View Full Version : Training vs reality

28th May 2002, 15:24
I got this from the Shuto thread here in the karate forum.
In that thread people were discussing the pro's and con's of the shuto and how to apply it properly. The issue of the 'large movement from the ear' vs a smaller circle came up.
I was taught w/ the large movement in multiple styles. In 1 style (my current) as my training progressed, I was taught to make the movement smaller and smaller, until now, i can deliver a shuto w/ more than sufficient force with my hand already out at my center line.
This seems to be a common training practice, teach large movements at low levels and tighten the movements as the students progress.
I guess I'm asking very general questions here:
How many people employ this training method?
At what point do you begin to make your students tweak their movements?
How many of your students get this?
There is another side to this, a problematic side. How many people do you guys think learned the wrong way and now teach the wrong way not knowing they need to adjust as they go?

Budoka 34
28th May 2002, 17:20
As my Instructor says: " First you learn to paint in broad strokes, then you fill in the detail." Gross motor skills (which you revert to under stress) must be developed first, then stronger more finite motions can be developed.
From my experience many "modern" karate instructors and students forget this. It's that western "instant gratification" thing all over again, I see this in many new students.
"Why do I have to stand in KoKutsudachi? I'm not going to fight like that!"
As my Instructor says: "The answers are in the training."

As for something being taught, "the wrong way", I try to remember that all styles are, after all, made up.
In other words, to each his/her own.


Shitoryu Dude
28th May 2002, 17:45
Reminds me of the zillion and one self-defense techniques I "learned" while taking Kenpo. That was nearly 20 years ago and I couldn't perform more than 5 of them today "properly". I did take from it a very good understanding of how to put together such techniques on the fly without really thinking about it. The constant repetition of executing what amounted to the same dozen or so blocks, kicks and strikes to just about every target on the body from every angle and stance leaves you very capable of using them anytime/place without thought.
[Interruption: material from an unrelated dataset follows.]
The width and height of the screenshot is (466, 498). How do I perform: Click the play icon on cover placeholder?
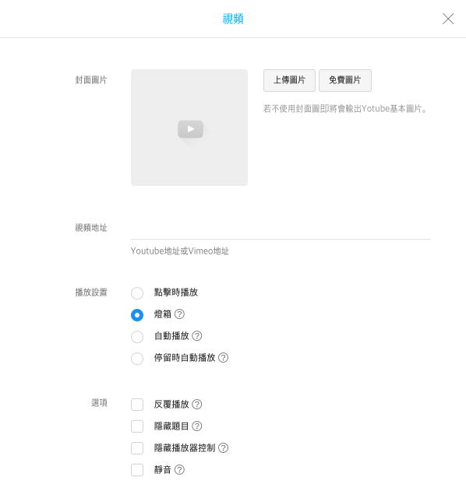191,129
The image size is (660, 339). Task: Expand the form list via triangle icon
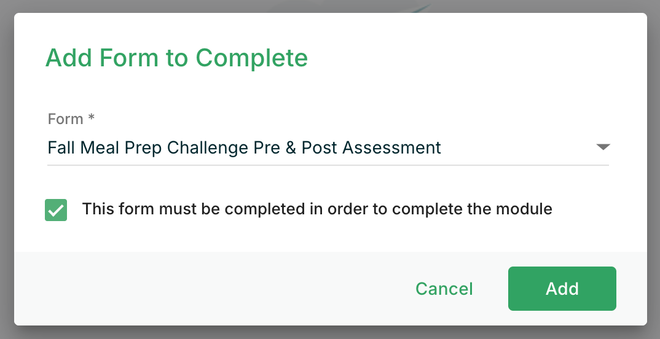pos(603,147)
The beginner will use the taught techniques until such time as they no longer need to have their actions thought out in advance for them. After that they will look upon them as the training tool that they are.


30th May 2002, 13:24

Nobody blocks with shuto uke in kokutsu dachi and counters then with nukite in zenkutsu dachi. Shuto uke is a MOVEMENT which came from the kata. This MOVEMENT says (for example) that you grab your attackers wrist, pull him to you, and strike with your hand to his throat.

All MOVEMENTS in the kata must be considered!!! I recommend for more "Karate's Grappling Methods - Understanding kata and bunkai".

What I would like to say!? A short Shuto uke is a wrong Shuto uke ... at least in prescribed kata ... if you've built up your own kata you have your own MOVEMENTS which can say "don't grab the wrist of the attacker rather than strike immediately".

31st May 2002, 03:14

This is precisly what we do at my dojo, which places a major emphasis on impact power. When a student first begins training, the most emphasis is put on the reverse punch, and hip rotation. It's really funny to watch, b/c the poor student looks more like a dancer than a karateka. As they learn to control and maximize their hip movement, sensei will focus in on other parts of the punch - aligning the muscles, extending the stroke, locking out the stance, and isolating and directing the body movement.

The punch begins like a normal karateka's thrust, but later is moved up to a boxer's stance with the same principles, yet less motion and telegraphing - and more impact. It takes years upon years to learn the best combination of movement and power - where there is too much telegraphing or too little power. Refined motions and maximized utility of technique is the mark of an expert karateka.